··· MATERIAL FOR THIS TASK ···
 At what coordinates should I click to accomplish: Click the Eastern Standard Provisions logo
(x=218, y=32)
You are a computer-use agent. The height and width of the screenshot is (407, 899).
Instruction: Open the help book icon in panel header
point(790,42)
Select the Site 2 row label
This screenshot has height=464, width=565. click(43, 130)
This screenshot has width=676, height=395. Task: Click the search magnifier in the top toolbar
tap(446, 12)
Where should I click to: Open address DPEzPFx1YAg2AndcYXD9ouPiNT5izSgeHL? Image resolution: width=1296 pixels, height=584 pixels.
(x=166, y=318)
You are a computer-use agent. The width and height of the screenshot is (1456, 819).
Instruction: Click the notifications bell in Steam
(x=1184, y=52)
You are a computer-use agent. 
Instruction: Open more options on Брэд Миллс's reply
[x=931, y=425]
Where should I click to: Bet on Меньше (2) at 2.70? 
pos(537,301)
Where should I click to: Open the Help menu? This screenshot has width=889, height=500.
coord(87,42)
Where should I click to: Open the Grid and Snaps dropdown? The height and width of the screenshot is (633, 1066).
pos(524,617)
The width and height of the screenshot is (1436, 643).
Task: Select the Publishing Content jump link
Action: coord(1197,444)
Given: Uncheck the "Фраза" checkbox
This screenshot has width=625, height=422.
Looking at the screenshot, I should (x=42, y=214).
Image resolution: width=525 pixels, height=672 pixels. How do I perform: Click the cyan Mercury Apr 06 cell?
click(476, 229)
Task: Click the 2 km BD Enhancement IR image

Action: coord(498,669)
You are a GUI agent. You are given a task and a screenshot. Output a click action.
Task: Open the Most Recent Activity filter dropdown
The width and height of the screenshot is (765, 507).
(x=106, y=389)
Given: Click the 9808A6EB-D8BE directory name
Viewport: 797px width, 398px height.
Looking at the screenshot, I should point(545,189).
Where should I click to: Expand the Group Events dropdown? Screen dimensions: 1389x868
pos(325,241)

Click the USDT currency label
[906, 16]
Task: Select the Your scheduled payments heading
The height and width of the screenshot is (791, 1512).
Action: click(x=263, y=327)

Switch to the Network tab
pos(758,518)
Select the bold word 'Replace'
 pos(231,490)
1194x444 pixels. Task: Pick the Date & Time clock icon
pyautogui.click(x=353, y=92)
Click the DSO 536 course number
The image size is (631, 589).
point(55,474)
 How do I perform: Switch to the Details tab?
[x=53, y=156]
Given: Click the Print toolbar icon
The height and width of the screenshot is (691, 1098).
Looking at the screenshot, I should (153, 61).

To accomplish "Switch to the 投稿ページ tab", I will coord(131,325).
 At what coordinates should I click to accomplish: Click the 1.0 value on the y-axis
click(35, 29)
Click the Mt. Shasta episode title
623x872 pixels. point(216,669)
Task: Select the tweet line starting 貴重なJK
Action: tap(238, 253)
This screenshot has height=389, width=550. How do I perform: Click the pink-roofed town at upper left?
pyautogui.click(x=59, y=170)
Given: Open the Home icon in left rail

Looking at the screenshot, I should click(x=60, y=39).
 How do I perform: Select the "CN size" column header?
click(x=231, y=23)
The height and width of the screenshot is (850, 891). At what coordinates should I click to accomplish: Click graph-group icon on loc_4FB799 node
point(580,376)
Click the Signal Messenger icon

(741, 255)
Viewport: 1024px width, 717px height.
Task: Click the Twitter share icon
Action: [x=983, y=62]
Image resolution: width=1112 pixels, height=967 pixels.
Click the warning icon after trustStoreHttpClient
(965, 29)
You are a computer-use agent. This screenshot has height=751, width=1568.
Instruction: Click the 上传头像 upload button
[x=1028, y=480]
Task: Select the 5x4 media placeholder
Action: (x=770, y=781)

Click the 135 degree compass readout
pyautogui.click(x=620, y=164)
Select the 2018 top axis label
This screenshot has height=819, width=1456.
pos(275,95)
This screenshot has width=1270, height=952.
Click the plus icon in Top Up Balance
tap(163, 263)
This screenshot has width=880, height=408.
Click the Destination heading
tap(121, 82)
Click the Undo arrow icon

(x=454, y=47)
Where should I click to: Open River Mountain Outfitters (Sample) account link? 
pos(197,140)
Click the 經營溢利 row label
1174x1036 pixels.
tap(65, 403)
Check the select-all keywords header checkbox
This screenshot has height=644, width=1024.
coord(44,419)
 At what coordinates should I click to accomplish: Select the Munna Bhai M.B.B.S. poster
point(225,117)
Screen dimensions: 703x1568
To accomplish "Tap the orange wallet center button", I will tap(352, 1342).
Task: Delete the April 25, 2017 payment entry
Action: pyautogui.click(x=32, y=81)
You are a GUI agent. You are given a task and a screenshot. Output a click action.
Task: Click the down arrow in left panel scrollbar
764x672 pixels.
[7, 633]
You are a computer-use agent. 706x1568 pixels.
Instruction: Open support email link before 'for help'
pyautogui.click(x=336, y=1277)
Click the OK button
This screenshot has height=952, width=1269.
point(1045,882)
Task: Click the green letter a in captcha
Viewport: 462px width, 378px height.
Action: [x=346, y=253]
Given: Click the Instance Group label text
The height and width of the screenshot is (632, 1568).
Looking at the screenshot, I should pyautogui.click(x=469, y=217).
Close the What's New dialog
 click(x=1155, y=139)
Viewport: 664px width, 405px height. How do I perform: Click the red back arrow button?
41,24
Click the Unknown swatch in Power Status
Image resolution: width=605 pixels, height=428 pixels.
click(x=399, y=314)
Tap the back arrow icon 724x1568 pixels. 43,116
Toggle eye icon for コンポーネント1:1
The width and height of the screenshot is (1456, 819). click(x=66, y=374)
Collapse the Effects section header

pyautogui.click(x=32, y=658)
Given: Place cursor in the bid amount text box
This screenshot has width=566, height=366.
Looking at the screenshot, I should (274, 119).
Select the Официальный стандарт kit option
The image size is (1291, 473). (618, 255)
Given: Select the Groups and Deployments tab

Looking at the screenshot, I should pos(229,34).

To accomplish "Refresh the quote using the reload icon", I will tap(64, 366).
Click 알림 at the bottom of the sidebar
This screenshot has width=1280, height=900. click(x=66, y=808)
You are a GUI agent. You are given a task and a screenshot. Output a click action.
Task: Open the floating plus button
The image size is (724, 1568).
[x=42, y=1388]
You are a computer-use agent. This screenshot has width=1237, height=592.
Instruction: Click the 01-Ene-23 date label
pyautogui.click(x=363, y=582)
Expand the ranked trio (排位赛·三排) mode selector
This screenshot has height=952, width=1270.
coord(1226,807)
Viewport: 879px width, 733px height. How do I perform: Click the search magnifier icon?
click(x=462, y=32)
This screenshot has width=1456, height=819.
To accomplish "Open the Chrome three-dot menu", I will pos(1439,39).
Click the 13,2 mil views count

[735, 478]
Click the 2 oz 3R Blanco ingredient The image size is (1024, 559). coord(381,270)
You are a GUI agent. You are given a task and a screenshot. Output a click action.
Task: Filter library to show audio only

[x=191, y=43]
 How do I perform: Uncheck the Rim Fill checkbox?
···
### WHAT TO DO
Repeat all of the material above, switching every "Instruction" to "Command" and leaving everything else as it is.

### EXPECTED ANSWER
 At what coordinates should I click to accomplish: Click the Eastern Standard Provisions logo
(x=218, y=32)
You are a computer-use agent. The height and width of the screenshot is (407, 899).
Command: Open the help book icon in panel header
point(790,42)
Select the Site 2 row label
This screenshot has height=464, width=565. click(43, 130)
This screenshot has width=676, height=395. Task: Click the search magnifier in the top toolbar
tap(446, 12)
Where should I click to: Open address DPEzPFx1YAg2AndcYXD9ouPiNT5izSgeHL? Image resolution: width=1296 pixels, height=584 pixels.
(x=166, y=318)
You are a computer-use agent. The width and height of the screenshot is (1456, 819).
Command: Click the notifications bell in Steam
(x=1184, y=52)
You are a computer-use agent. 
Command: Open more options on Брэд Миллс's reply
[x=931, y=425]
Where should I click to: Bet on Меньше (2) at 2.70? 
pos(537,301)
Where should I click to: Open the Help menu? This screenshot has width=889, height=500.
coord(87,42)
Where should I click to: Open the Grid and Snaps dropdown? The height and width of the screenshot is (633, 1066).
pos(524,617)
The width and height of the screenshot is (1436, 643).
Task: Select the Publishing Content jump link
Action: coord(1197,444)
Given: Uncheck the "Фраза" checkbox
This screenshot has width=625, height=422.
Looking at the screenshot, I should (x=42, y=214).
Image resolution: width=525 pixels, height=672 pixels. How do I perform: Click the cyan Mercury Apr 06 cell?
click(476, 229)
Task: Click the 2 km BD Enhancement IR image

Action: coord(498,669)
You are a GUI agent. You are given a task and a screenshot. Output a click action.
Task: Open the Most Recent Activity filter dropdown
The width and height of the screenshot is (765, 507).
(x=106, y=389)
Given: Click the 9808A6EB-D8BE directory name
Viewport: 797px width, 398px height.
Looking at the screenshot, I should point(545,189).
Where should I click to: Expand the Group Events dropdown? Screen dimensions: 1389x868
pos(325,241)

Click the USDT currency label
[906, 16]
Task: Select the Your scheduled payments heading
The height and width of the screenshot is (791, 1512).
Action: click(x=263, y=327)

Switch to the Network tab
pos(758,518)
Select the bold word 'Replace'
 pos(231,490)
1194x444 pixels. Task: Pick the Date & Time clock icon
pyautogui.click(x=353, y=92)
Click the DSO 536 course number
The image size is (631, 589).
point(55,474)
 How do I perform: Switch to the Details tab?
[x=53, y=156]
Given: Click the Print toolbar icon
The height and width of the screenshot is (691, 1098).
Looking at the screenshot, I should (153, 61).

To accomplish "Switch to the 投稿ページ tab", I will coord(131,325).
 At what coordinates should I click to accomplish: Click the 1.0 value on the y-axis
click(35, 29)
Click the Mt. Shasta episode title
623x872 pixels. point(216,669)
Task: Select the tweet line starting 貴重なJK
Action: tap(238, 253)
This screenshot has height=389, width=550. How do I perform: Click the pink-roofed town at upper left?
pyautogui.click(x=59, y=170)
Given: Open the Home icon in left rail

Looking at the screenshot, I should click(x=60, y=39).
 How do I perform: Select the "CN size" column header?
click(x=231, y=23)
The height and width of the screenshot is (850, 891). At what coordinates should I click to accomplish: Click graph-group icon on loc_4FB799 node
point(580,376)
Click the Signal Messenger icon

(741, 255)
Viewport: 1024px width, 717px height.
Task: Click the Twitter share icon
Action: [x=983, y=62]
Image resolution: width=1112 pixels, height=967 pixels.
Click the warning icon after trustStoreHttpClient
(965, 29)
You are a computer-use agent. This screenshot has height=751, width=1568.
Command: Click the 上传头像 upload button
[x=1028, y=480]
Task: Select the 5x4 media placeholder
Action: (x=770, y=781)

Click the 135 degree compass readout
pyautogui.click(x=620, y=164)
Select the 2018 top axis label
This screenshot has height=819, width=1456.
pos(275,95)
This screenshot has width=1270, height=952.
Click the plus icon in Top Up Balance
tap(163, 263)
This screenshot has width=880, height=408.
Click the Destination heading
tap(121, 82)
Click the Undo arrow icon

(x=454, y=47)
Where should I click to: Open River Mountain Outfitters (Sample) account link? 
pos(197,140)
Click the 經營溢利 row label
1174x1036 pixels.
tap(65, 403)
Check the select-all keywords header checkbox
This screenshot has height=644, width=1024.
coord(44,419)
 At what coordinates should I click to accomplish: Select the Munna Bhai M.B.B.S. poster
point(225,117)
Screen dimensions: 703x1568
To accomplish "Tap the orange wallet center button", I will tap(352, 1342).
Task: Delete the April 25, 2017 payment entry
Action: pyautogui.click(x=32, y=81)
You are a GUI agent. You are given a task and a screenshot. Output a click action.
Task: Click the down arrow in left panel scrollbar
764x672 pixels.
[7, 633]
You are a computer-use agent. 706x1568 pixels.
Command: Open support email link before 'for help'
pyautogui.click(x=336, y=1277)
Click the OK button
This screenshot has height=952, width=1269.
point(1045,882)
Task: Click the green letter a in captcha
Viewport: 462px width, 378px height.
Action: [x=346, y=253]
Given: Click the Instance Group label text
The height and width of the screenshot is (632, 1568).
Looking at the screenshot, I should pyautogui.click(x=469, y=217).
Close the What's New dialog
 click(x=1155, y=139)
Viewport: 664px width, 405px height. How do I perform: Click the red back arrow button?
41,24
Click the Unknown swatch in Power Status
Image resolution: width=605 pixels, height=428 pixels.
click(x=399, y=314)
Tap the back arrow icon 724x1568 pixels. 43,116
Toggle eye icon for コンポーネント1:1
The width and height of the screenshot is (1456, 819). click(x=66, y=374)
Collapse the Effects section header

pyautogui.click(x=32, y=658)
Given: Place cursor in the bid amount text box
This screenshot has width=566, height=366.
Looking at the screenshot, I should (274, 119).
Select the Официальный стандарт kit option
The image size is (1291, 473). (618, 255)
Given: Select the Groups and Deployments tab

Looking at the screenshot, I should pos(229,34).

To accomplish "Refresh the quote using the reload icon", I will tap(64, 366).
Click 알림 at the bottom of the sidebar
This screenshot has width=1280, height=900. click(x=66, y=808)
You are a GUI agent. You are given a task and a screenshot. Output a click action.
Task: Open the floating plus button
The image size is (724, 1568).
[x=42, y=1388]
You are a computer-use agent. This screenshot has width=1237, height=592.
Command: Click the 01-Ene-23 date label
pyautogui.click(x=363, y=582)
Expand the ranked trio (排位赛·三排) mode selector
This screenshot has height=952, width=1270.
coord(1226,807)
Viewport: 879px width, 733px height. How do I perform: Click the search magnifier icon?
click(x=462, y=32)
This screenshot has width=1456, height=819.
To accomplish "Open the Chrome three-dot menu", I will pos(1439,39).
Click the 13,2 mil views count

[735, 478]
Click the 2 oz 3R Blanco ingredient The image size is (1024, 559). coord(381,270)
You are a GUI agent. You are given a task and a screenshot. Output a click action.
Task: Filter library to show audio only

[x=191, y=43]
 How do I perform: Uncheck the Rim Fill checkbox?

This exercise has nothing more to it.